====== Records to process

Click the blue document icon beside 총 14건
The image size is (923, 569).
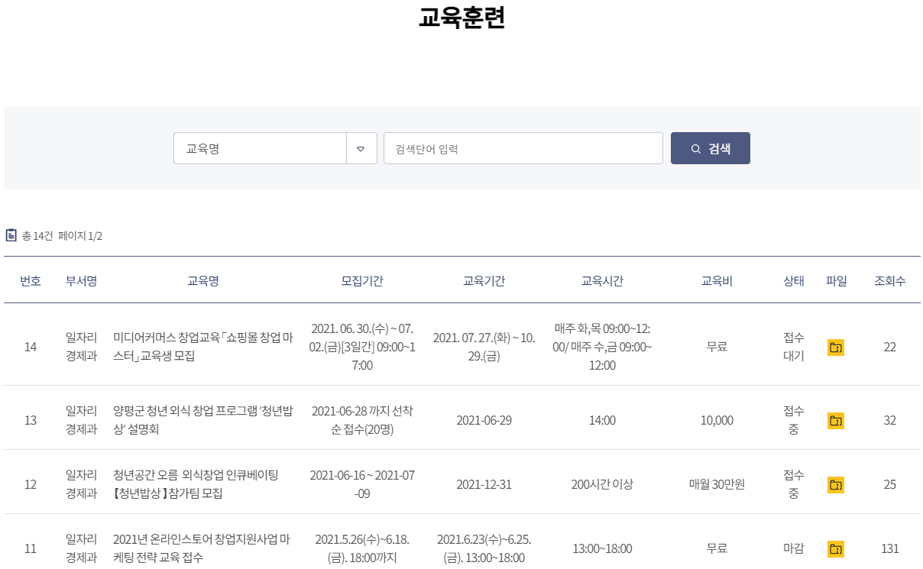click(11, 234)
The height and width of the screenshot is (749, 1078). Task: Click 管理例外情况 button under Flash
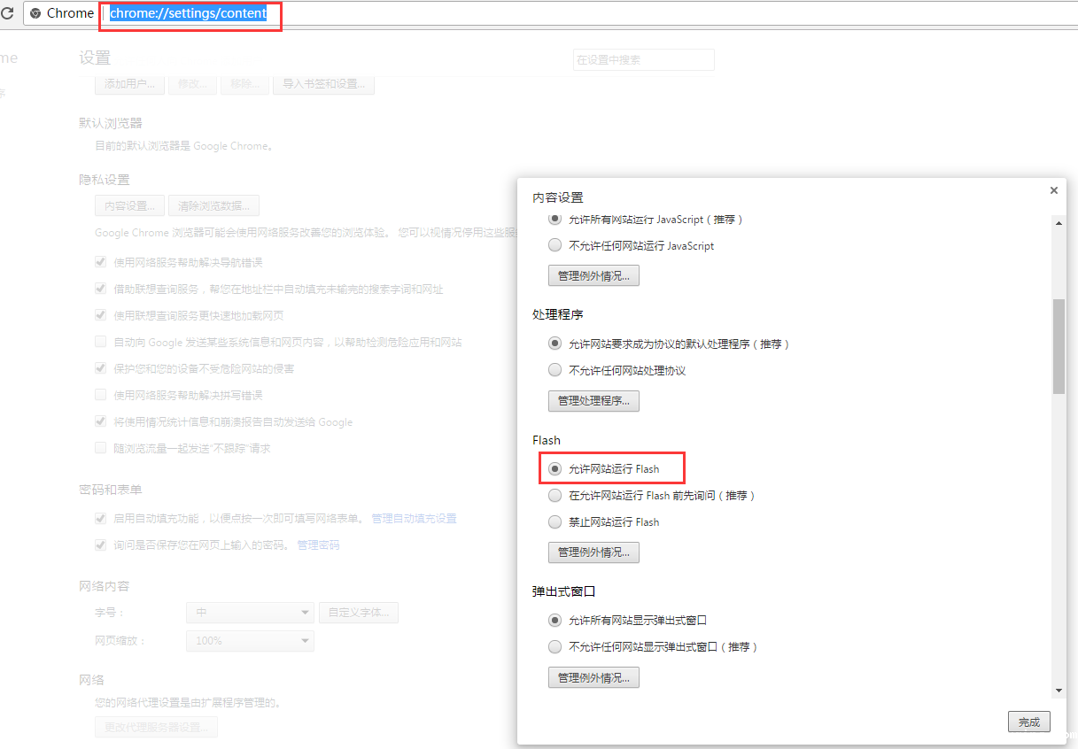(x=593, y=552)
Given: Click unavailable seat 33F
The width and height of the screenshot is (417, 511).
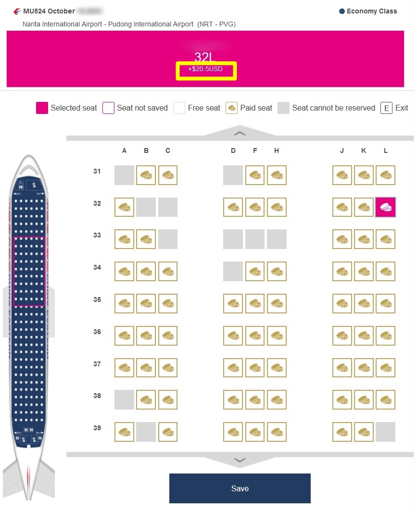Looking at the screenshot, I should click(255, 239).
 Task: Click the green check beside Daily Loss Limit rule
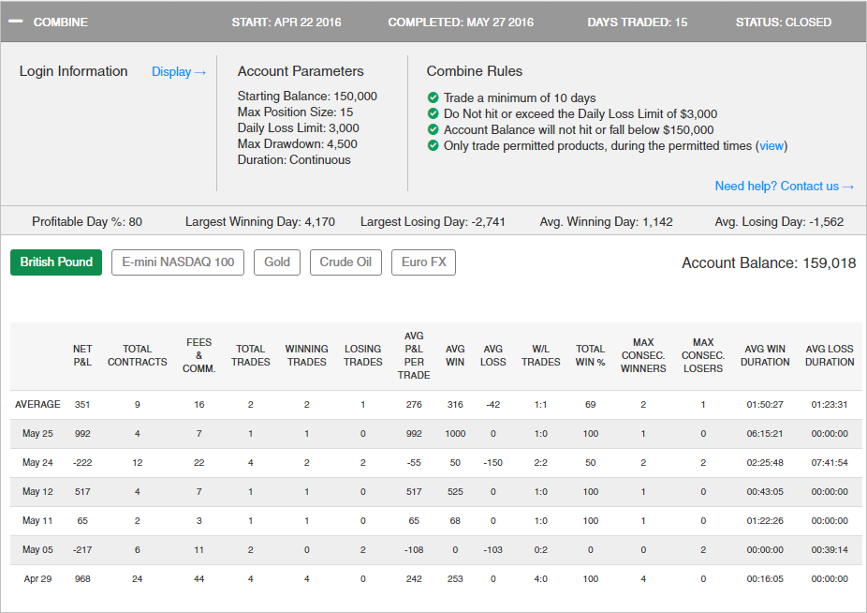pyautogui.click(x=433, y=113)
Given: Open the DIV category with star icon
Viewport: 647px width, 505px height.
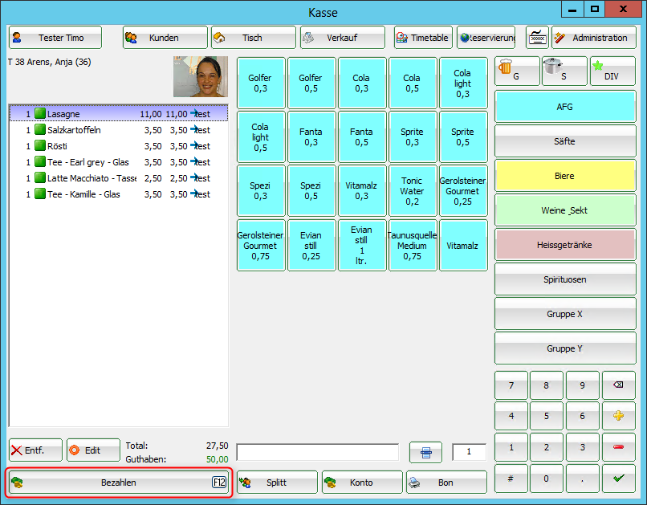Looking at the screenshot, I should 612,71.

============

Required action: Return every entry of the data above verbatim, with no images included.

Solution to this exercise:
Click the blue document icon beside 총 14건
The image size is (923, 569).
click(11, 234)
The height and width of the screenshot is (749, 1078). Task: Click 管理例外情况 button under Flash
(x=593, y=552)
Given: Click unavailable seat 33F
The width and height of the screenshot is (417, 511).
Looking at the screenshot, I should click(255, 239).
 Task: Click the green check beside Daily Loss Limit rule
pyautogui.click(x=433, y=113)
Given: Open the DIV category with star icon
Viewport: 647px width, 505px height.
Looking at the screenshot, I should 612,71.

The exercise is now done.